Para São Tomás de Aquino Deus cria o mundo brincando, bem humorado, e isso nos leva a encarar a realidade também pelo viés da brincadeira, do humor. Tem algumas pessoas religiosas que, de tão sérias, despertam medo e até ameaça. A criação é a realização do puro prazer marcada pelo mistério. São Gregório de Nazianzeno que viveu por volta de 390 d.C. dizia que o Logos sublime brinca, enfeita com as mais variegadas imagens e por puro gosto e por todos os modos o cosmos inteiro.

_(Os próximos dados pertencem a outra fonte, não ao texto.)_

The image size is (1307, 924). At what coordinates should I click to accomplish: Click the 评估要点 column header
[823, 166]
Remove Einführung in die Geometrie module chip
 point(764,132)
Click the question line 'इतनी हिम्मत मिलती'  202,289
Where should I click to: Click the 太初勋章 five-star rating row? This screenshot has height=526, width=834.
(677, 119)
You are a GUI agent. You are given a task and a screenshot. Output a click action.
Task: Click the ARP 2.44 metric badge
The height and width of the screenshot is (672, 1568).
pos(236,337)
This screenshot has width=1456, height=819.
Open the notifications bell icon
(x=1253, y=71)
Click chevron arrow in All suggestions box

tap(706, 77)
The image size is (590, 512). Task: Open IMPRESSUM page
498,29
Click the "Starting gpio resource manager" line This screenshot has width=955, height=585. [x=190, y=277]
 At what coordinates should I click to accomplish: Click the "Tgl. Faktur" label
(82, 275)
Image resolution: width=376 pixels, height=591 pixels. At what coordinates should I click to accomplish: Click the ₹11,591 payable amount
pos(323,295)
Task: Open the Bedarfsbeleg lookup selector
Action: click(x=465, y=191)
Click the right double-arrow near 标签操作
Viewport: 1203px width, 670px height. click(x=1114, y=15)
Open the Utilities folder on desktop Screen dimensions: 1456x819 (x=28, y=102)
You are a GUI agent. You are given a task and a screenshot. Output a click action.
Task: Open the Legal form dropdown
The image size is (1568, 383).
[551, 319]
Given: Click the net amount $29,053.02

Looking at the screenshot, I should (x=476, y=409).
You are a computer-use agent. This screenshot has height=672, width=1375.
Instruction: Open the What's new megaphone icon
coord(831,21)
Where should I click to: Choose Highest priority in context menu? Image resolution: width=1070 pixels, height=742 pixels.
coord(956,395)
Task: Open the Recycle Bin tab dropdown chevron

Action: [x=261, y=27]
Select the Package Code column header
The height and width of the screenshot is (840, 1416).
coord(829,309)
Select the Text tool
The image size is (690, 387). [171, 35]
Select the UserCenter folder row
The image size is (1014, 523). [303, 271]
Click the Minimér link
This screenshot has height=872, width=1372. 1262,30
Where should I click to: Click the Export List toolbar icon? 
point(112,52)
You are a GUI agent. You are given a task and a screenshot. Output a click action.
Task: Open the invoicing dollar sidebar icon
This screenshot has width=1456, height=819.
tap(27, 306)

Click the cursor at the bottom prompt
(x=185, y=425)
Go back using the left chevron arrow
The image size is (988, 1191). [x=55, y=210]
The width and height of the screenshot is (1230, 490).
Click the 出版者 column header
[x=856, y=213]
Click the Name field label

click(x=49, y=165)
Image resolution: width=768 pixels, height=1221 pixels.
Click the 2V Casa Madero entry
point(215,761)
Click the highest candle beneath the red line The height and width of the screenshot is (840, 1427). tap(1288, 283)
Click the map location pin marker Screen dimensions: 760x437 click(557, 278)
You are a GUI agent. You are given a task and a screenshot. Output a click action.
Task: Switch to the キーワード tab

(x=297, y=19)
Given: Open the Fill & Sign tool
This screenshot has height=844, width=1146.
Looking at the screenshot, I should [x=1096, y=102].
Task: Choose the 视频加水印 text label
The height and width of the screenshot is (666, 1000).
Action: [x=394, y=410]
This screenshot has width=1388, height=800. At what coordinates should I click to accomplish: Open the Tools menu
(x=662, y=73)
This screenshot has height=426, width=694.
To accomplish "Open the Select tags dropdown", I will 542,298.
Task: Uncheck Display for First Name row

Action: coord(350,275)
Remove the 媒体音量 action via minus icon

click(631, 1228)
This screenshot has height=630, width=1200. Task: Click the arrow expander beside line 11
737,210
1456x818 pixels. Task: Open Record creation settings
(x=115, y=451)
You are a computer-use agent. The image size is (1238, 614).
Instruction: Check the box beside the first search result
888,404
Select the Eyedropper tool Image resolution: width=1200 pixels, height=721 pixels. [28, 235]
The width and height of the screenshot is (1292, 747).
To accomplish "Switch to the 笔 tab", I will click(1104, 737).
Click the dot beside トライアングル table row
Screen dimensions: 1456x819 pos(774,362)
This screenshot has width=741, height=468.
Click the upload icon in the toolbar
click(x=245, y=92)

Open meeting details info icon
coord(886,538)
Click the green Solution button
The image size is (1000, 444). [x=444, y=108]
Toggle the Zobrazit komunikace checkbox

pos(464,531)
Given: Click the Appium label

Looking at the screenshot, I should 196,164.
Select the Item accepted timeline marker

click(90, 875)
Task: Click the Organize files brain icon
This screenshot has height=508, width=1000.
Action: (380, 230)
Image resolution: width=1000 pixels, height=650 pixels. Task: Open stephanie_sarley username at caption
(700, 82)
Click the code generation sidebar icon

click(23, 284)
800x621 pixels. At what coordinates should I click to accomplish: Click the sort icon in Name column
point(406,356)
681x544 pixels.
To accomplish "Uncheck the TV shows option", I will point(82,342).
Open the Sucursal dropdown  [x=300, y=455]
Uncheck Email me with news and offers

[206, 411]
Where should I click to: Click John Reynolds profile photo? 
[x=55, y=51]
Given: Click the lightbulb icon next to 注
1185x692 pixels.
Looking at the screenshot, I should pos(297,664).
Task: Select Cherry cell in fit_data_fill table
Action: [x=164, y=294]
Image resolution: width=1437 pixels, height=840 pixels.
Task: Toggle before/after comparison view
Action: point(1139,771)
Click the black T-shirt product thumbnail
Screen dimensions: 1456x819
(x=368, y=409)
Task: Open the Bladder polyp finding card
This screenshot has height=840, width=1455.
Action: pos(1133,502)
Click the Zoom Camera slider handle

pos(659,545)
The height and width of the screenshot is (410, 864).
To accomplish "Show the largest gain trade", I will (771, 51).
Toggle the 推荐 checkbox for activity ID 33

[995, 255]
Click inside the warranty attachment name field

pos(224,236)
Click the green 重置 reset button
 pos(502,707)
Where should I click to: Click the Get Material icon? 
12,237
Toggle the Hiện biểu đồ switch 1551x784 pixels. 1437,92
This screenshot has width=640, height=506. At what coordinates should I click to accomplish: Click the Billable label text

Muito de nós fomos educados diante de uma imagem de Deus muito séria. O olhar de Deus representado no olho num triângulo que parecia vigiar tudo o que fazemos não condiz com a mistério divino. O Salmo 104 mostra um universo belo: “Quantas são as tuas obras, Senhor! Fizeste todas elas com sabedoria! A terra está cheia de seres que criaste. Eis o mar, imenso e vasto. Nele vivem inúmeras criaturas, seres vivos, pequenos e grandes. Nele passam os navios, e também o Leviatã, que formaste para com ele brincar”.

Com muita sabedoria, Tomás de Aquino dizia que “o brincar é necessário para levar a vida humana”. Entre nós, o filósofo Rubem Alves dizia que “Deus vê o mundo com os olhos de uma criança. Está sempre à procura de companheiros para brincar”. Talvez esteja aqui o verdadeiro espírito olímpico de que tanto falamos e tanto precisamos. Parece-me que a imagem da atleta Rayssa Leal no skate expressa muito bem essa perspectiva olímpica. Sem a seriedade dos velhos competidores, ela se alegrava na brincadeira de voar obstáculos. Tem horas que me parece que estamos levando muitas crianças a perderem esse tempo de brincadeira alimentando e enriquecendo os produtores de tecnologias.

Enfim, estamos diante de um evento que nos remete a diversas dimensões da existência, não apenas humana, mas do universo inteiro. O jogo como brincadeira, como coisa sagrada, como momento lúdico de prazer na convivência solidária. É o momento de rompermos os muros dos conflitos ideológicos, raciais e políticos, para a construção de pontes. O jogo é uma grande ponte para a união dos cinco continentes e do universo como um todo. O jogo não apenas não torna humanos, mas também criaturas de Deus.